Вот сейчас как раз оно пробуждается — палец за пальцем, вздох за вздохом, просыпается в цветущей траве, открывает глаза, руки протягивает. Как тут его не пожалеть, не привлечь к себе, подхватить и пуститься бегом по поляне, по лесу, скатиться снова с бугра в ложбинку.
— Есть хочу, есть, боже милостивый, как мне есть хочется! — закричала Марийка, в ладоши захлопала. — Нет, погоди еще, не свисти, не зови Юзека. Дай мне корзинку. Держи. Поиграй немножко.

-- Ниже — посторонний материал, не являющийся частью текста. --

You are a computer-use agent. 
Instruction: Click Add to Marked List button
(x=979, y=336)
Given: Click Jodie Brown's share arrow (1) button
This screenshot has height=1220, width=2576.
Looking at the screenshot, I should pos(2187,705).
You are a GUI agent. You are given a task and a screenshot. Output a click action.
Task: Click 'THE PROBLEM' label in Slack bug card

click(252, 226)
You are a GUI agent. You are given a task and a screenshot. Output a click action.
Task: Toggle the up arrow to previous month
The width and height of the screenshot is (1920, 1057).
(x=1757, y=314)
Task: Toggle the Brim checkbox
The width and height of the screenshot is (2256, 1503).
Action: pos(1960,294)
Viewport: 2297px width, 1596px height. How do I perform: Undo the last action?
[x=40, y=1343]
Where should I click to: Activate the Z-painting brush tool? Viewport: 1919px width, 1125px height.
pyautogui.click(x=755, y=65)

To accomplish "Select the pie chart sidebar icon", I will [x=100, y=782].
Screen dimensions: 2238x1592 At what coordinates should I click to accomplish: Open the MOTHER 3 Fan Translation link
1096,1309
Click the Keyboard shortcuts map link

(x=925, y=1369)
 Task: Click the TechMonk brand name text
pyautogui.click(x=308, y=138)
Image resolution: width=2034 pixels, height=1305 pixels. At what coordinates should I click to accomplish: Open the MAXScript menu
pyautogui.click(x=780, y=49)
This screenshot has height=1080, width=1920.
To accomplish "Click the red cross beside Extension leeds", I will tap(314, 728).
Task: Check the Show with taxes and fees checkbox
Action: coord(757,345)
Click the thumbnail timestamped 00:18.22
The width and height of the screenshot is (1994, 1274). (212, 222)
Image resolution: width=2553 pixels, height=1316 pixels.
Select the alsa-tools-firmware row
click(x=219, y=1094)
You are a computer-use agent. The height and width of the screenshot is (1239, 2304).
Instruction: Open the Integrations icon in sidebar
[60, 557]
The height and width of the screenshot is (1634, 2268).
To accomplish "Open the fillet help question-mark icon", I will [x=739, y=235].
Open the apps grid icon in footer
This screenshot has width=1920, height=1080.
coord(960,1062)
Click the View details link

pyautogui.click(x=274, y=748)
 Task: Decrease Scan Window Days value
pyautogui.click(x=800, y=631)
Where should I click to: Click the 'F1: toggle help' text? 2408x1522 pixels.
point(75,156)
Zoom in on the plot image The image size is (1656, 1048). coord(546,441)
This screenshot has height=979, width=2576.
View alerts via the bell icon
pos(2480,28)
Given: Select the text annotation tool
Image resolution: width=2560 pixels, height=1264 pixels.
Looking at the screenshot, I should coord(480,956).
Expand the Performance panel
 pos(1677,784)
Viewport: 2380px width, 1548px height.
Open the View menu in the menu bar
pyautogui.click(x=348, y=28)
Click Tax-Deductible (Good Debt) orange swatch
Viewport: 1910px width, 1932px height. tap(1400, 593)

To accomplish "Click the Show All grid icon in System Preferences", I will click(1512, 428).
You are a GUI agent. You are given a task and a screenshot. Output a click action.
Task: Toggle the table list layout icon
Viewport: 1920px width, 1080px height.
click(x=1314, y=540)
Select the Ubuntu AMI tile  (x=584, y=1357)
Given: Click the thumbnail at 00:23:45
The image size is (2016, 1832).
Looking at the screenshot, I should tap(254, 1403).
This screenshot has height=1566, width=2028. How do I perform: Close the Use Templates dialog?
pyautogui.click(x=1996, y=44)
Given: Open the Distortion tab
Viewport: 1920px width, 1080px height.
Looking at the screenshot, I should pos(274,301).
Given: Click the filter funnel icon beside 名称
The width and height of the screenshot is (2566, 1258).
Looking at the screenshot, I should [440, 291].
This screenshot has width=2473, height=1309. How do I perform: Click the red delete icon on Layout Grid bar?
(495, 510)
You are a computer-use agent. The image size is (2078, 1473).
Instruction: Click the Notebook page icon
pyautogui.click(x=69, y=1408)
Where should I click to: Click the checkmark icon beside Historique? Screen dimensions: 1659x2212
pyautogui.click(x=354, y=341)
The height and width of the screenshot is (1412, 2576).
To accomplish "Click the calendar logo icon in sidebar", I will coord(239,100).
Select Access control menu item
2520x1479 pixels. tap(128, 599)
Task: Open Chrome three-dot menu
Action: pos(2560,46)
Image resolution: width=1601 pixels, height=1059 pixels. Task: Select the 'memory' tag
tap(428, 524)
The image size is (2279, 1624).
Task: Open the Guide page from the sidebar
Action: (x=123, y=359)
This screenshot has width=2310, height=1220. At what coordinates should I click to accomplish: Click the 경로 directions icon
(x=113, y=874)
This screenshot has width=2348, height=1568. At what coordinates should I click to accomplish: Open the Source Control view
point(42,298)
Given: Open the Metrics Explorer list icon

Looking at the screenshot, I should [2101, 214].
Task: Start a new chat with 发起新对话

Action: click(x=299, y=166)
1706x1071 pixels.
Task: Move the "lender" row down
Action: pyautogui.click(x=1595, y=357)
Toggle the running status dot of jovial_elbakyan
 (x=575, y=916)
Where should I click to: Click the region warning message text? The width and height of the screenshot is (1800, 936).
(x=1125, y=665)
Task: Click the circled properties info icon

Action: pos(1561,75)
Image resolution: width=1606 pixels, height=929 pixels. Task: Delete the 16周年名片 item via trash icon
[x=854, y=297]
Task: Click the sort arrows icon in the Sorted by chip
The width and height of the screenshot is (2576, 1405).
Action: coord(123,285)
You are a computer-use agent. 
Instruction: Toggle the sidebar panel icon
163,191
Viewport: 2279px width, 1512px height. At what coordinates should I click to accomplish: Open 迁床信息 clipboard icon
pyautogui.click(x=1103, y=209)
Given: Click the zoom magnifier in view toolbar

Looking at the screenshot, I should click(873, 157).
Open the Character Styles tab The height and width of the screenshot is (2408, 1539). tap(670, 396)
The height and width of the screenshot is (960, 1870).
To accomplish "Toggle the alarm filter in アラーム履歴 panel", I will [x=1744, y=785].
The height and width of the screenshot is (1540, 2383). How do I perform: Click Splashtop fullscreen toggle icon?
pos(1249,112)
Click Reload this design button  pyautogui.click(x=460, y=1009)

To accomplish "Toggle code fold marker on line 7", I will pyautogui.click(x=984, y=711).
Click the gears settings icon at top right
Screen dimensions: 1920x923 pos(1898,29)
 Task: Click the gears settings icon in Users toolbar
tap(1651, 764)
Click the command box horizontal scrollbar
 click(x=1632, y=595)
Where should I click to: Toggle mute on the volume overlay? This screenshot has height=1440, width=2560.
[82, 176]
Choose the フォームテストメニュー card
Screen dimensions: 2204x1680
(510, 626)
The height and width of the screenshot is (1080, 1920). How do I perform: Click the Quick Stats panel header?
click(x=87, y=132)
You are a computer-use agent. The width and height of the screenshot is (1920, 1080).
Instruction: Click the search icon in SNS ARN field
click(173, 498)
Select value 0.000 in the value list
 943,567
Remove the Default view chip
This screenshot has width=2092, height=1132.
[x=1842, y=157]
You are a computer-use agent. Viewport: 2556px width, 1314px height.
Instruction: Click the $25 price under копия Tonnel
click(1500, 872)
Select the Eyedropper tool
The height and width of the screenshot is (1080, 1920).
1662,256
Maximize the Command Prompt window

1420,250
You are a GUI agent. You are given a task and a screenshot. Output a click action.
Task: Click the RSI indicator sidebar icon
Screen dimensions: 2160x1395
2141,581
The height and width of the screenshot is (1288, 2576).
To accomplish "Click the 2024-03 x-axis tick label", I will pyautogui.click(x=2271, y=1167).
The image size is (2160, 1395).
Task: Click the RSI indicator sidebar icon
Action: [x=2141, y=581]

В мох, в траву посыпались золотые кружки, доллары, гульдены, рубли, кольца, серьги, браслеты. Страшно мне стало, нутро побелело от страха, словно я должен был прямо сейчас изрезать бритвой святой образ и, привязав камень, бросить его в реку. Но руки сами перебрались с Марийкиного тела, с груди на золото, загребали его пригоршнями, между пальцев просеивали. Я пытался пересчитывать монету за монетой, кольцо за кольцом, надевать на пальцы, на запястьях застегивать, в уши вставлять, но чересчур много этого было, чересчур много золота. Я только ворошил блестящие игрушки, набирал полные горсти, лежащую рядом Марийку обсыпал с головы до ног.
— Я тебя озолочу, озолочу, озолочу, — кричал все громче и громче, бормотал, словно недоумок, увидевший вдруг, что вместо коровы, застигнутой за овином, пощипывающей то белый клевер, то похожую на клевер даль, затянутую туманом, телится утренняя зорька. — Озолочу тебя, в золоте искупаю. Хочешь, залезем в ванну, куда горсть за горстью будут всыпаны все монеты, кольца, браслеты, чтобы мы были здоровы, чтоб у нас хватило сил любиться, миловаться от зари до зари. А хочешь, часовенки тебе за эти деньги поставлю, воздвигну из огнеупорного кирпича, из белого камня. В каждой деревне по одной, по две часовни, чтобы возле них собирались бабы, пели, пряли песни на майских росах, возносили тебя в них к самому небу.